A recent World Trade Organization report revises the way the WTO calculates measures to restrict and facilitate trade among G-20 member countries and paints a picture of what WTO Director-General Roberto Azevêdo called “moderation and restraint … in trade policies.”
The WTO’s latest monitoring report on G-20 trade measures halts the classification of new trade remedy investigations as trade-restrictive measures to harmonize with the approach used in the WTO’s monitoring reports for all members. Using this new metric, the report finds that G-20 economies applied 42 new trade-restrictive measures from mid-October 2016 to mid-May 2017, an average of six per month, which “is slightly higher than in 2016 but below the longer-term trend observed from 2009-2015 of seven per month.” These measures include new or increased tariffs, customs regulations, and rules of origin restrictions, and the WTO states that most of them appear to have been taken within the flexibilities provided for in the multilateral trading system.
The report adds that there were 146 initiations of trade remedy investigations. The sectors most affected were wood and articles of wood; vehicles; and furniture, bedding material, and lamps. If this number is combined with the number of trade restrictive measures, the total of 188 represents a substantial increase from the 85 recorded in the previous six-month period.

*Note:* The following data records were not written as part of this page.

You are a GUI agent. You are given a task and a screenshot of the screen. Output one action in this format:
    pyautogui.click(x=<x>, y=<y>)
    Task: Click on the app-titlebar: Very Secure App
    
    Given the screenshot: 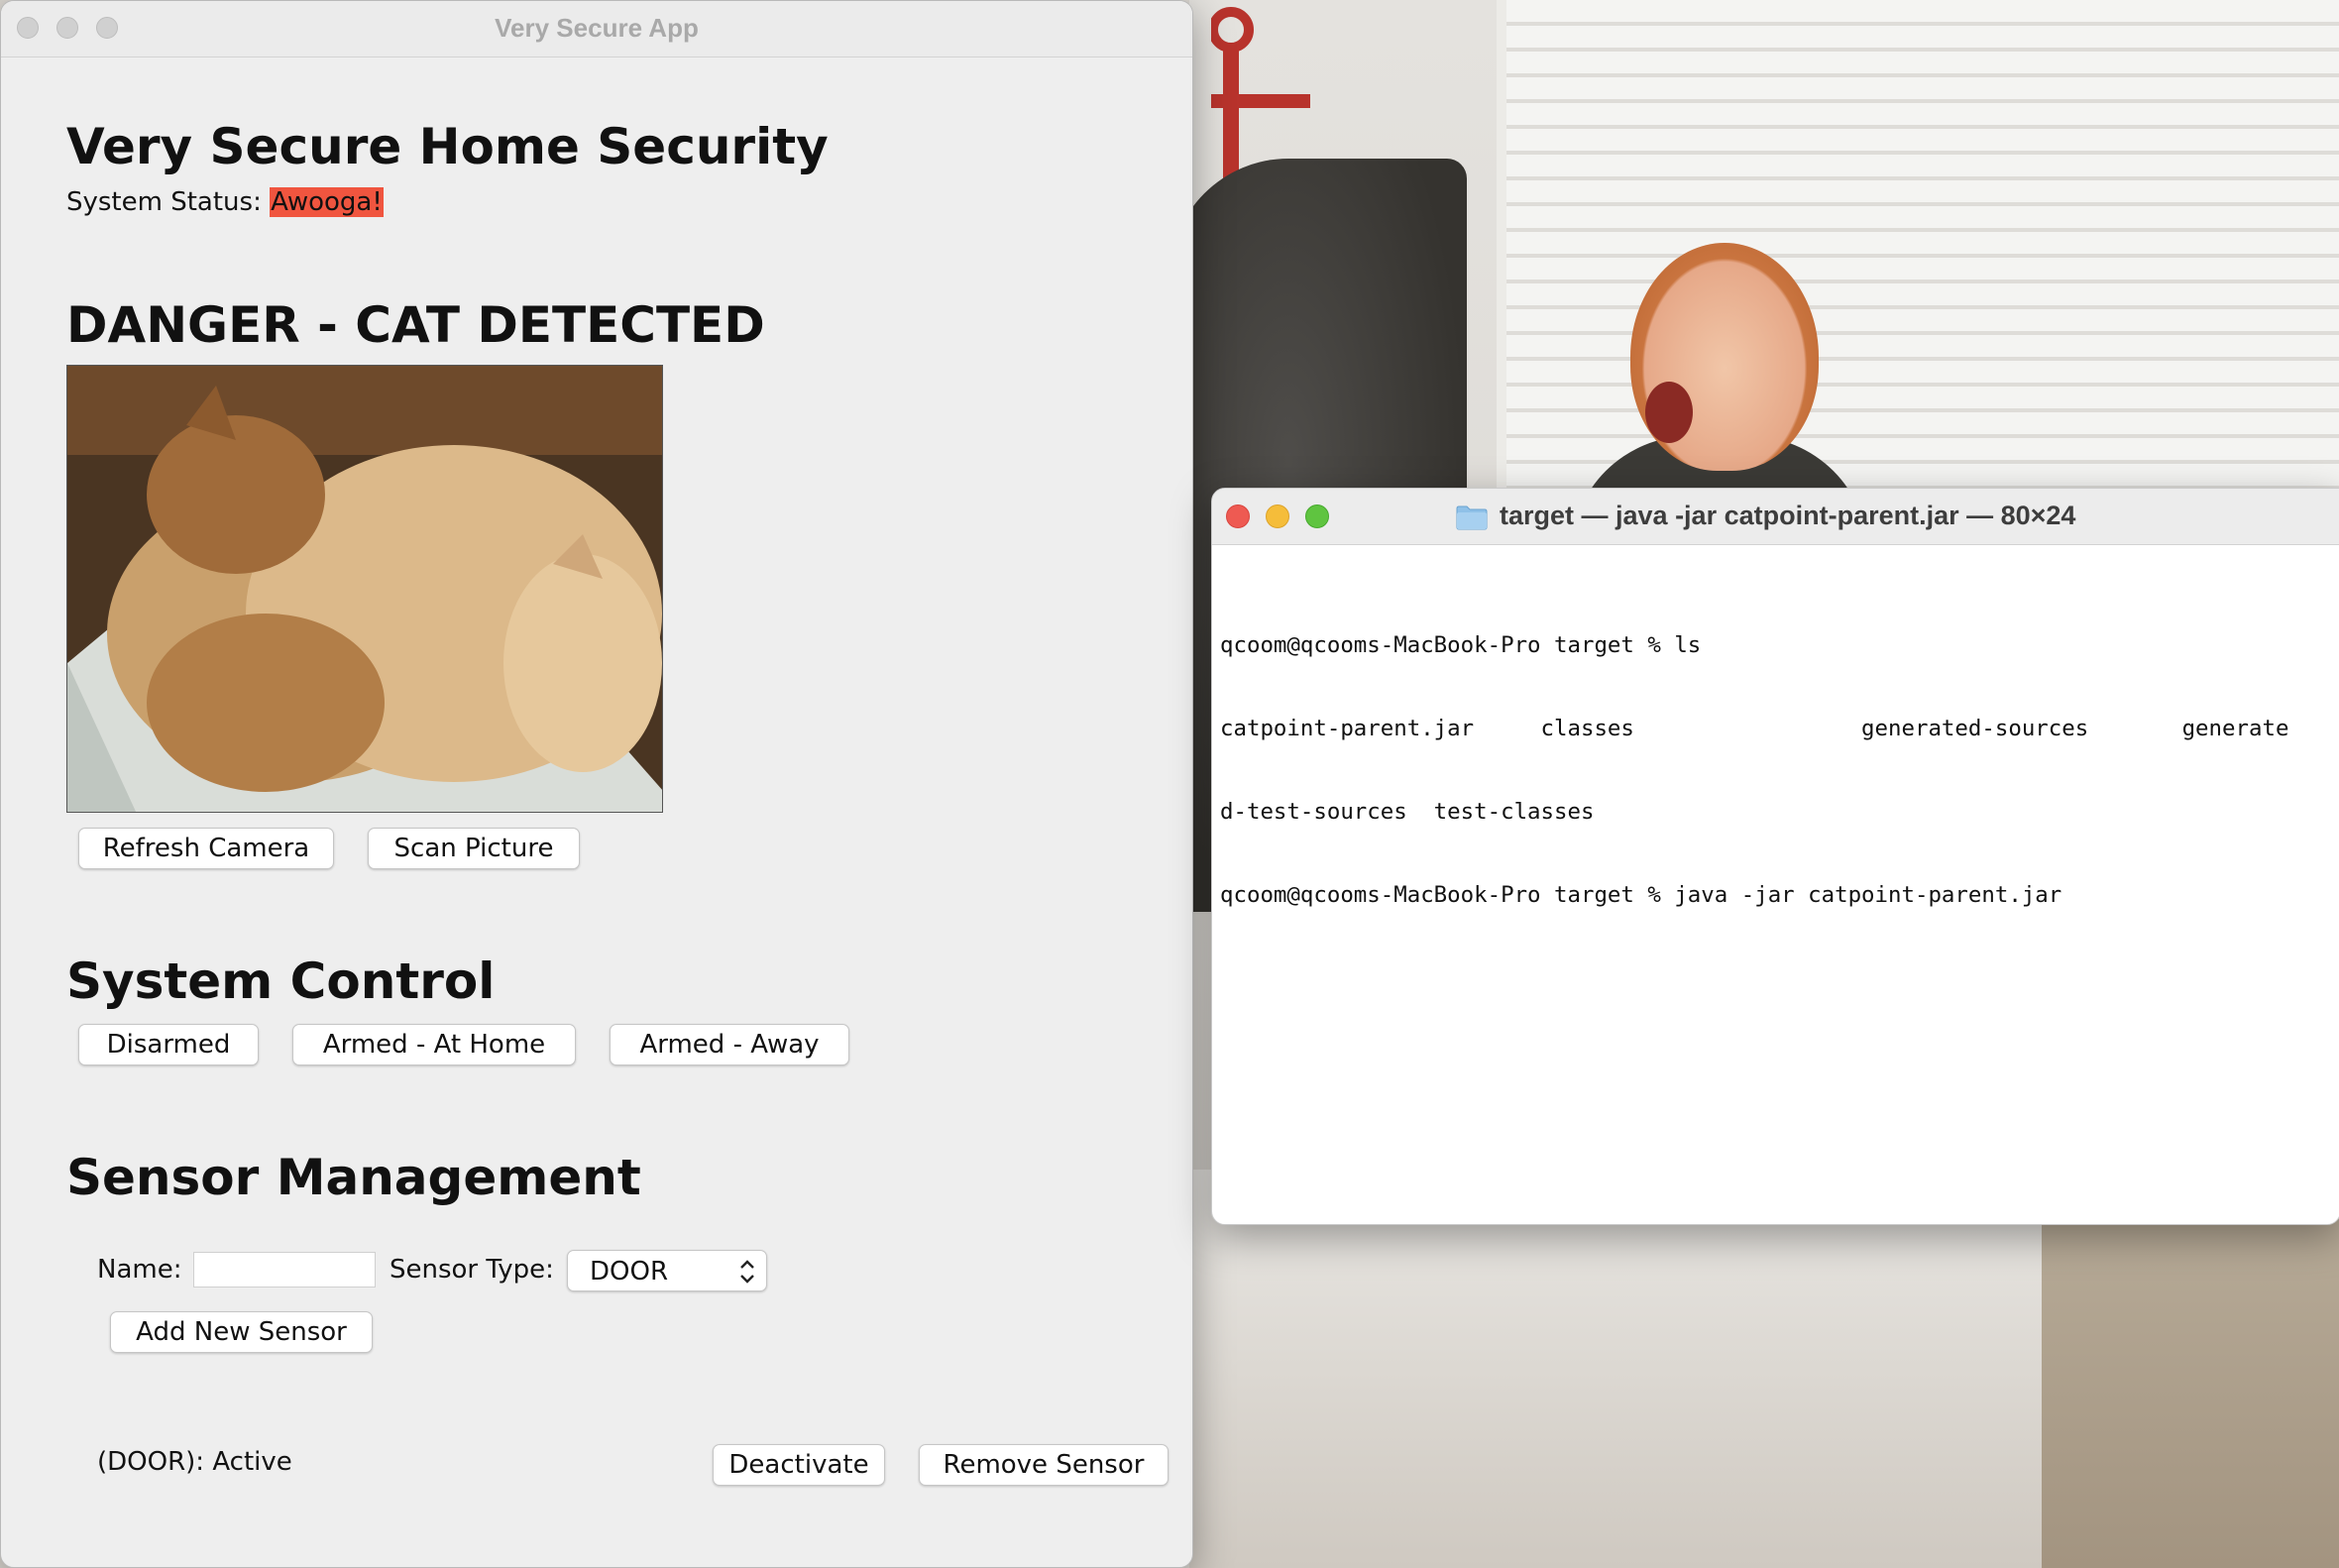 What is the action you would take?
    pyautogui.click(x=597, y=29)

G-20 economies also adopted 42 new measures aimed at facilitating trade, which include the elimination of reduction of tariffs and the simplification of customs procedures but no longer include the termination of trade remedies. The report states that the average of six such measures per month “is similar to the previous period and in line with the declining trend in the application of trade facilitating measures observed in 2016.” The number of trade facilitating measures and trade remedy terminations totaled 104, compared to 100 in the previous period.
The report points out that the estimated trade coverage of trade-facilitating measures implemented by G-20 economies ($163 billion) significantly exceeded that of trade-restrictive measures ($47 billion). This holds true even when considering the value of trade remedy initiations ($25 billion) and terminations ($6 billion).